President Trump on Wednesday urged consumers to snub Goodyear tires, claiming that the company has banned hats bearing his campaign phrase “Make America Great Again,” or MAGA.
At a White House press briefing on Wednesday, Mr. Trump said he is “not happy” with Goodyear. “What they are doing is playing politics,” Mr. Trump said. “And the funny thing is, the people that work for Goodyear, I can guarantee you I poll very well with all those great workers in Goodyear.”
Mr. Trump went on to insist “there is something very wrong at the top” at Goodyear. “What the radical left does is they make it impossible for people to do business if they’re Republican or if they’re conservative,” Mr. Trump said, comparing the situation to protesters in Portland.
Mr. Trump also suggested switching out the tires on the Secret Service vehicles he travels in.
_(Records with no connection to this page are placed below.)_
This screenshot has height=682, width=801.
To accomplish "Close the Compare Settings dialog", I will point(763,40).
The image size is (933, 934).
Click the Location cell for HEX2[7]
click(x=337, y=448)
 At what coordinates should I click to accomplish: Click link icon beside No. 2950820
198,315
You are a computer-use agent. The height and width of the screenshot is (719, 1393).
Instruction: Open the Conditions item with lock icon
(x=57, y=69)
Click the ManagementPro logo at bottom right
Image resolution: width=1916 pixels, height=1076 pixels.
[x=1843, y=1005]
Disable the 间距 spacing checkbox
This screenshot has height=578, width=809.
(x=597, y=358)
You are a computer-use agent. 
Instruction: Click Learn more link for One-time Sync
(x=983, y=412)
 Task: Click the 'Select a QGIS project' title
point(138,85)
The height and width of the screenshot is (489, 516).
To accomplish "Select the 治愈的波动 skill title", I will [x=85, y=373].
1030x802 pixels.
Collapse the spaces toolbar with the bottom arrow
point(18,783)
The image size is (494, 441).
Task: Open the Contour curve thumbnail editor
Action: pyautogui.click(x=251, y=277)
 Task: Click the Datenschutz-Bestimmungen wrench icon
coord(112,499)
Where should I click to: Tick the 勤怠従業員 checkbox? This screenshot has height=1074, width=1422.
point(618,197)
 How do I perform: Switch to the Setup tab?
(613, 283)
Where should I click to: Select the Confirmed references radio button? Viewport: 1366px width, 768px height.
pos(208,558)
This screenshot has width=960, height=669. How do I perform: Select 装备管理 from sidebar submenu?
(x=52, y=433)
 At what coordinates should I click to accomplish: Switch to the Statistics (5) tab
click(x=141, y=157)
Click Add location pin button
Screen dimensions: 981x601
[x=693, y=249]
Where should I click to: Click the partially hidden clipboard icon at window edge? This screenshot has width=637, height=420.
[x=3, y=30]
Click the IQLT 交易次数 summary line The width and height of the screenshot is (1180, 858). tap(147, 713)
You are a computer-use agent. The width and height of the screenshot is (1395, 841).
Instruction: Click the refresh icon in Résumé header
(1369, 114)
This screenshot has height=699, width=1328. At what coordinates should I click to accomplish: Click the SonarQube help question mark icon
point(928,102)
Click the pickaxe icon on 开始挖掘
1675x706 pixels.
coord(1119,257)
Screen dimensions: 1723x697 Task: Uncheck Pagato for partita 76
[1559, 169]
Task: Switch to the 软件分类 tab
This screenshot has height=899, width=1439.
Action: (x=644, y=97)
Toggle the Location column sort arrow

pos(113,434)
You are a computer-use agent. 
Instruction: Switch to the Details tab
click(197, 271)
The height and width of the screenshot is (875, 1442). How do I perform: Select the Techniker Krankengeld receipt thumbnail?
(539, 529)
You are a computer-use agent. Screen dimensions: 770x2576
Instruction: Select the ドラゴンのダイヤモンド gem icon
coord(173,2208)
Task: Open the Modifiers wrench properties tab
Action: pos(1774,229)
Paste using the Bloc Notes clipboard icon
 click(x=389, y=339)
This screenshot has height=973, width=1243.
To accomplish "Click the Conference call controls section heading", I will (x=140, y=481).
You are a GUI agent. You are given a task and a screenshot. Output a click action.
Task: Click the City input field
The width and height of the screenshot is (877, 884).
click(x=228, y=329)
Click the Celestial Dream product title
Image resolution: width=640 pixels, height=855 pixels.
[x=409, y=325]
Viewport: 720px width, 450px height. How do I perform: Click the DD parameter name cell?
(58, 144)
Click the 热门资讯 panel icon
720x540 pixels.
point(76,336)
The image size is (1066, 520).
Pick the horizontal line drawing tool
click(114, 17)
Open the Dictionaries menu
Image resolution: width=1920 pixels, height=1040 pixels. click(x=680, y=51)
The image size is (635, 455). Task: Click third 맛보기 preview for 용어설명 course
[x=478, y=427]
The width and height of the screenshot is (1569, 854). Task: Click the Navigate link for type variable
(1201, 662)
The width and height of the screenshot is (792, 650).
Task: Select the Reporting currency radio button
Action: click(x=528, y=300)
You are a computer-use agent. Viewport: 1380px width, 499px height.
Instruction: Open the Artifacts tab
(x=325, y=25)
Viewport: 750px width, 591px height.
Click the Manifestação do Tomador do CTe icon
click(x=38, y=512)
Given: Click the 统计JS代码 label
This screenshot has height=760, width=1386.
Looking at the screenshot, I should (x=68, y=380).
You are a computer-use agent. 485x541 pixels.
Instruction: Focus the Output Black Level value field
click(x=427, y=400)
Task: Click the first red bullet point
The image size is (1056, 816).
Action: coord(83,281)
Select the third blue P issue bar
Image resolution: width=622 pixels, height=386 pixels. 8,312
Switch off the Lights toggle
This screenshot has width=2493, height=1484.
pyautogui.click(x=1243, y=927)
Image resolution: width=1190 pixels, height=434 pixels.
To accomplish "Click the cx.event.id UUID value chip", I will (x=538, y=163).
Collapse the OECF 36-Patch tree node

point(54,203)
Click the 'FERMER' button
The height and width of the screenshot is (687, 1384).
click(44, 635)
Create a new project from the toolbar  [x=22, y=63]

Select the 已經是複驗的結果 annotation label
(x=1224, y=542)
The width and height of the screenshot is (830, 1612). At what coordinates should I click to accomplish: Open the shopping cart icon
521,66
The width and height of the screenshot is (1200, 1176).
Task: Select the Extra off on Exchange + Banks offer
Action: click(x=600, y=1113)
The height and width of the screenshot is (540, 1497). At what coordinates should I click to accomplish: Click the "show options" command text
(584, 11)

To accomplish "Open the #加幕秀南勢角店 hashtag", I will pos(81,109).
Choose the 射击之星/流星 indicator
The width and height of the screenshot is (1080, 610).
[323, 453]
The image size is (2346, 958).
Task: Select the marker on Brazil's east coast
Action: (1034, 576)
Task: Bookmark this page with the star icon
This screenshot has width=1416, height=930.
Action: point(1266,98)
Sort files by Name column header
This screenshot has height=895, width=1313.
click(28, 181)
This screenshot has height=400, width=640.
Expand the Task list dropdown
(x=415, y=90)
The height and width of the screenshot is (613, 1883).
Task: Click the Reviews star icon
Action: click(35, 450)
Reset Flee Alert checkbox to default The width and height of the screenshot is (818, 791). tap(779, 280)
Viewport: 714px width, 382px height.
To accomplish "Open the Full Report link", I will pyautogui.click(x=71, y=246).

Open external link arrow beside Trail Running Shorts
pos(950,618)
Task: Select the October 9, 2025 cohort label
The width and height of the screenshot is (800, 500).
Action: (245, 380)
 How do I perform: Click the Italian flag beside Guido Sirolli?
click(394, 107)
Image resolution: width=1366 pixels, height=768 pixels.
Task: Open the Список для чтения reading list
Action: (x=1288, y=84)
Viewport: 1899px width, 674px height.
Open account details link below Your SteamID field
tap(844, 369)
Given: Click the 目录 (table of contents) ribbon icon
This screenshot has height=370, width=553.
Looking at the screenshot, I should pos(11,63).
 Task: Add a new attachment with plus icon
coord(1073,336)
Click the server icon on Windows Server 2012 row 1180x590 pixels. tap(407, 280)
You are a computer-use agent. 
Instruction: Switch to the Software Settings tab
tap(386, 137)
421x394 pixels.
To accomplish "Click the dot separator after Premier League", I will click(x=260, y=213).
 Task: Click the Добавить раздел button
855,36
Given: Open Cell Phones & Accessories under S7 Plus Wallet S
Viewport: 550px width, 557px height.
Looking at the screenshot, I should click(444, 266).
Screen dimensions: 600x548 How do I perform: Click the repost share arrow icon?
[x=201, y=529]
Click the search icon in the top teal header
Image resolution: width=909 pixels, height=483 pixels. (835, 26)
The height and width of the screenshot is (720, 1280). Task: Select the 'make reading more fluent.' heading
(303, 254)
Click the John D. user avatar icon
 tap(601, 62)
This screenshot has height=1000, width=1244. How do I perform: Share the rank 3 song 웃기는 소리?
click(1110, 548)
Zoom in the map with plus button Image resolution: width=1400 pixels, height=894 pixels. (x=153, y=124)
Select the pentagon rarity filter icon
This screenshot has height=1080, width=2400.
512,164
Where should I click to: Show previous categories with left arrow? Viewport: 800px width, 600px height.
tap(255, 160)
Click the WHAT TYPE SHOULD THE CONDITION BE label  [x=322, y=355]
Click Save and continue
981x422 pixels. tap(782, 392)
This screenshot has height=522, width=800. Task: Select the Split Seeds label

Earlier in the day, Mr. Trump tweeted “Get better tires for far less!” He wrote that he was taking a page from “Radical Left Democrats.” He added, “Two can play the same game, and we have to start playing it now!”
Mr. Trump’s tweet comes after a report by WIBW-TV in Topeka, Kansas, that some employees at a Goodyear plant in the city were told that that the company had “zero tolerance” for wearing clothing with political messaging. Those messages reportedly include MAGA attire, as well as all other clothing with political themes, as well as phrases like “All Lives Matter” and “Blue Lives Matter.”
Goodyear on Wednesday issued a statement stating that the company “has always wholeheartedly supported both equality and law enforcement and will continue to do so.” The statement noted that the image in question did not come from Goodyear’s corporate headquarters and “was not part of a diversity training class,” while reiterating its ban on political content in the workplace.
Although Americans tend to be focused on their First Amendment rights to exercise free speech, corporations are generally more intent on enforcing workplace rules and protecting their brand image, said Cheryl Sabnis, a partner at law firm King & Spalding.
“When things like political speech come into the workplace, it can be distracting, however well intended,” Sabnis said. At the same time, she added, employees should be aware their behavior outside the workplace can impact their jobs, given that mobile phones with cameras make it possible for a comment or behavior to go viral and get back to one’s employer.
“At the end of the day, individuals get to decide how they want to present themselves,” she said. “At the same time, employers get to decide what they believe may be inconsistent with a collaborative workplace culture and what might be inconsistent with their brand.”